The problem is that the company has been priced as if it is a prime challenger for the gen AI era. In my assessment, Cerebras has very little chance of being able to grab that mantle with the trajectory they are on. However, I don’t think Cerebras needs to be an AI hardware company right away. Maybe the offering will have better ROI for customers who run a lot of simulations where supercomputers have traditionally been used - simulations of physical or biological phenomena, for example. I have not thought about this in too much detail but I intend to.
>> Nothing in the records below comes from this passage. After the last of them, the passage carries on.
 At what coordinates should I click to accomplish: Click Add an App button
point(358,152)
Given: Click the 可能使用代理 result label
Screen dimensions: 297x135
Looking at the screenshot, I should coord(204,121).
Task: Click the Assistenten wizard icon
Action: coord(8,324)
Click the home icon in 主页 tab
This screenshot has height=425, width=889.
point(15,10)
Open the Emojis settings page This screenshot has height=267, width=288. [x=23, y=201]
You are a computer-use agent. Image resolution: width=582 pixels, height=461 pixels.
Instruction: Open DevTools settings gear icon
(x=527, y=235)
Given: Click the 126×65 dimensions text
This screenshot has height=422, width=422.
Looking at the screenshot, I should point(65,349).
I hope they don’t go public. But if they do, it is not impossible that there’s an initial surge in demand due to the current enthusiasm surrounding AI. A whole bunch of capital is looking for ways to gain exposure to the AI wave. I will feel really stupid for not buying when this happens. It has been discussed by many that the hardware layer may be one of the most reliable investments through this cycle. However, I anticipate this momentum to wane once Cerebras transitions into a public company, subject to increased scrutiny and disclosure requirements. Public market analysts are a different breed than VC sweethearts. The release of company data will, in most likelihood, not meet market expectations, potentially triggering a souring of investor sentiment. I have written about why I think this would be dangerous.
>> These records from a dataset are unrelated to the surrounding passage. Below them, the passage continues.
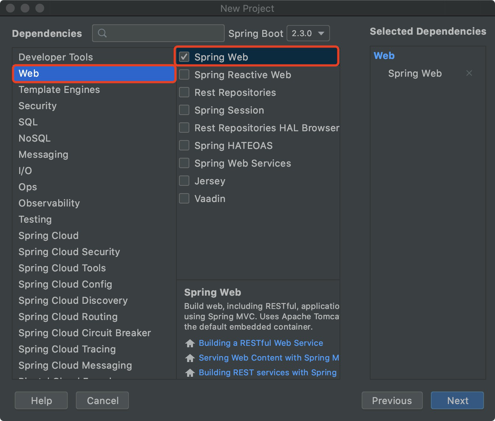Open the Spring Cloud Discovery category
Screen dimensions: 495x421
pyautogui.click(x=73, y=300)
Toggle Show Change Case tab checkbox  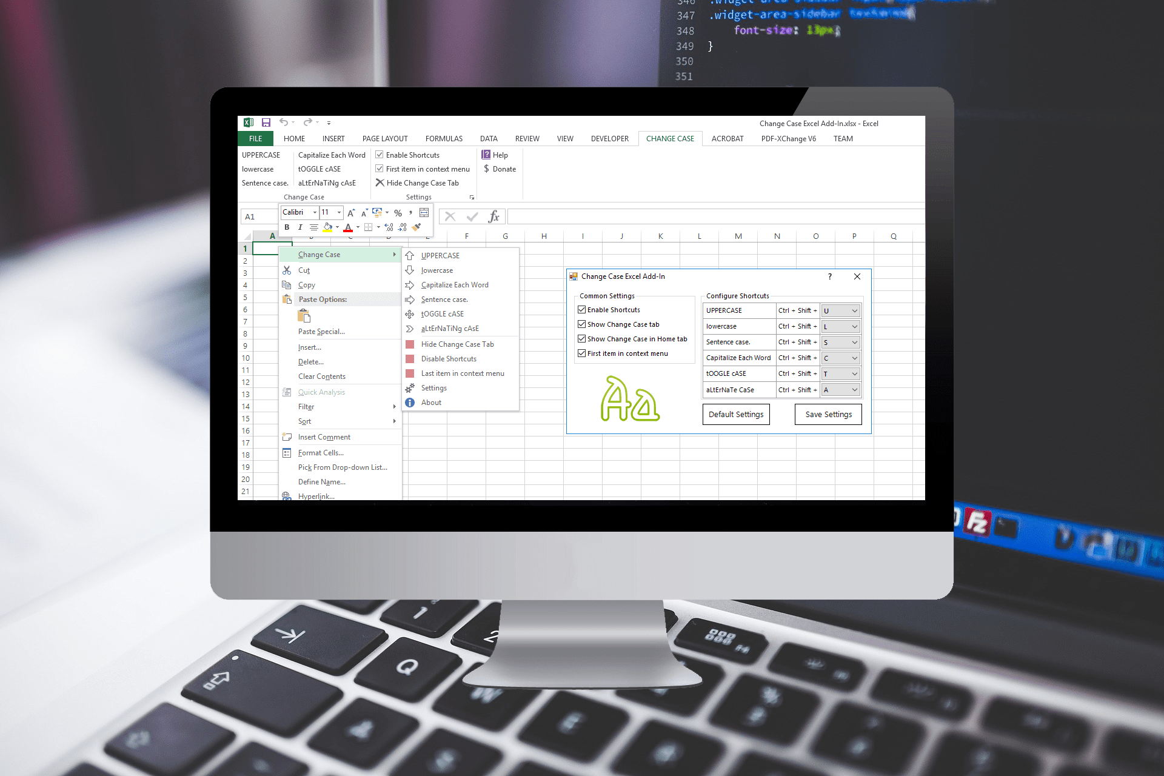point(582,323)
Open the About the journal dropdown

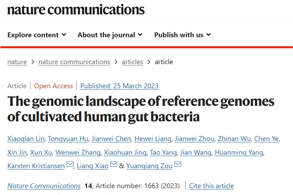click(x=110, y=35)
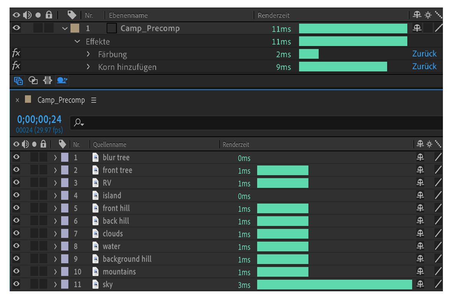Click the fx icon beside Färbung effect
The width and height of the screenshot is (451, 301).
(x=16, y=54)
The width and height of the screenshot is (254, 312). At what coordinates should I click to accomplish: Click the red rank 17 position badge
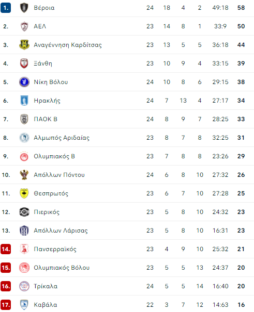tap(6, 305)
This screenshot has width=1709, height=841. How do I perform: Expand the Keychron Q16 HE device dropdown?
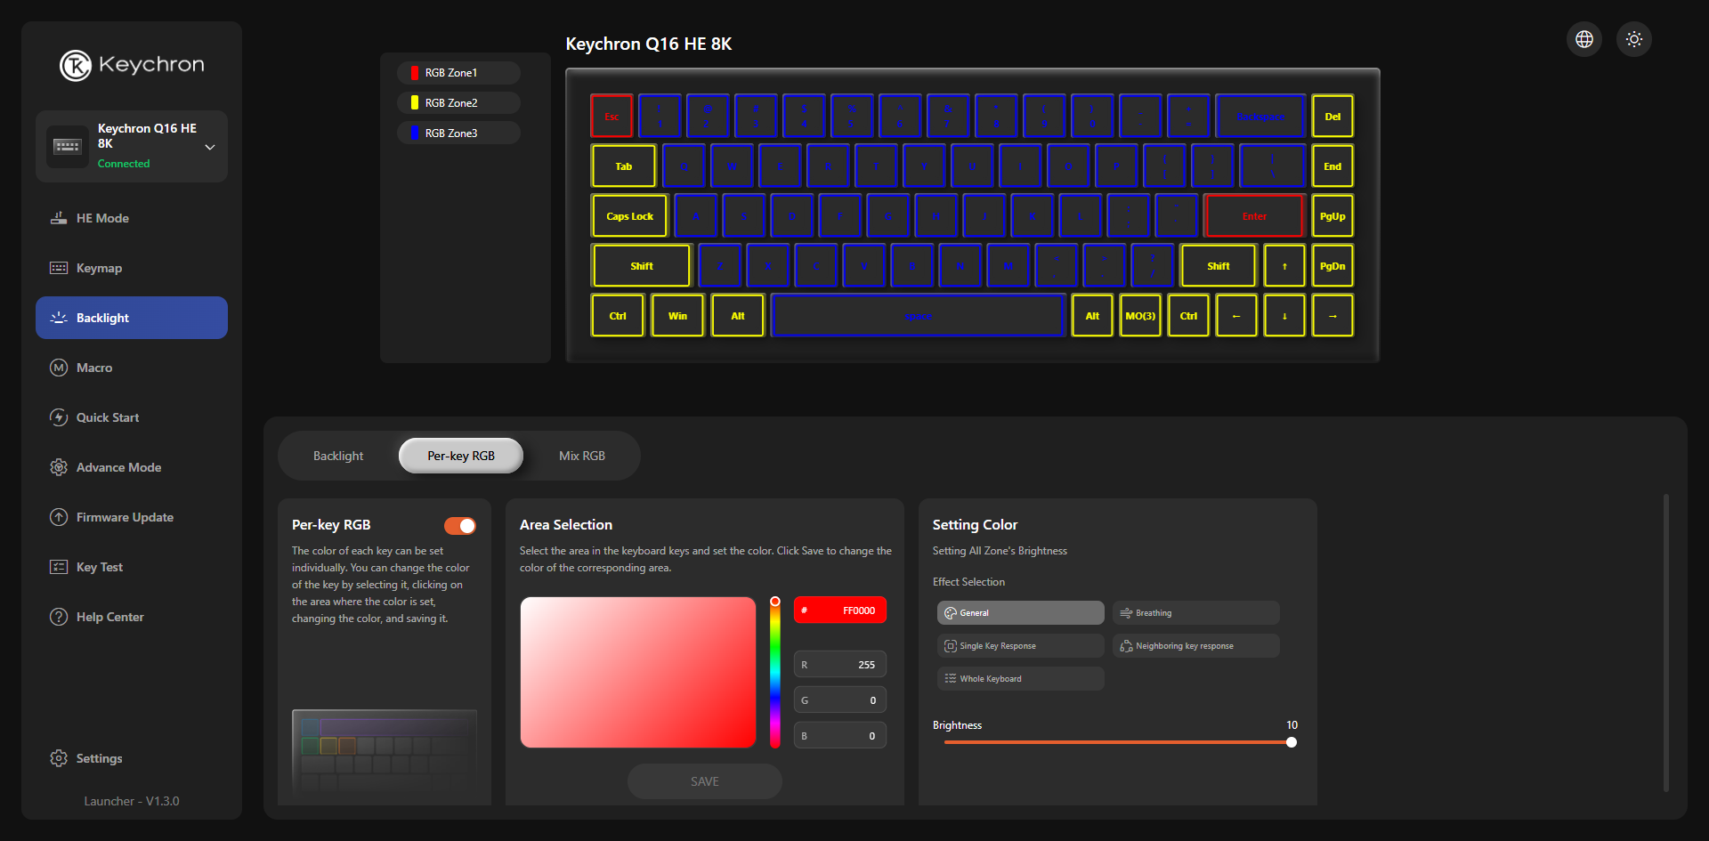point(210,147)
I am looking for Cerebras’ tech roadmap to start reflecting some of the real challenges that they need to solve:
More dense FLOPs
Higher speed I/O
Unmistakable demo of speed-up over competition, no gimmicks.
Without making real progress on these, I am afraid, this NVIDIA challenger is not even in the same arena.
Why does it have to be this way? Can we not try the following?
Align with the founding team on what really needs to get built to hit metrics that are important to customers - real ones that you can benchmark against incumbent offerings.
Recapitalise the company, take a down round from investors with longer time horizons, involve UHNWI family offices perhaps. There are plenty of companies that raised at crazy valuations in the ZIRP era. In time, if you become the next NVIDIA, no one’s going to complain.
Whoever wants to go public can take a giant haircut and leave. They are pushing the company to do these marketing stunts which is distracting from true technical progress.
No media tours, press releases and marketing until technical milestones are hit. Stay out of public markets and scrutiny until you can dazzle.
I believe this company has the potential to become a truly generational offering but they need time and privacy. Public markets will give them neither.
Please make the hard choice. Don’t go public.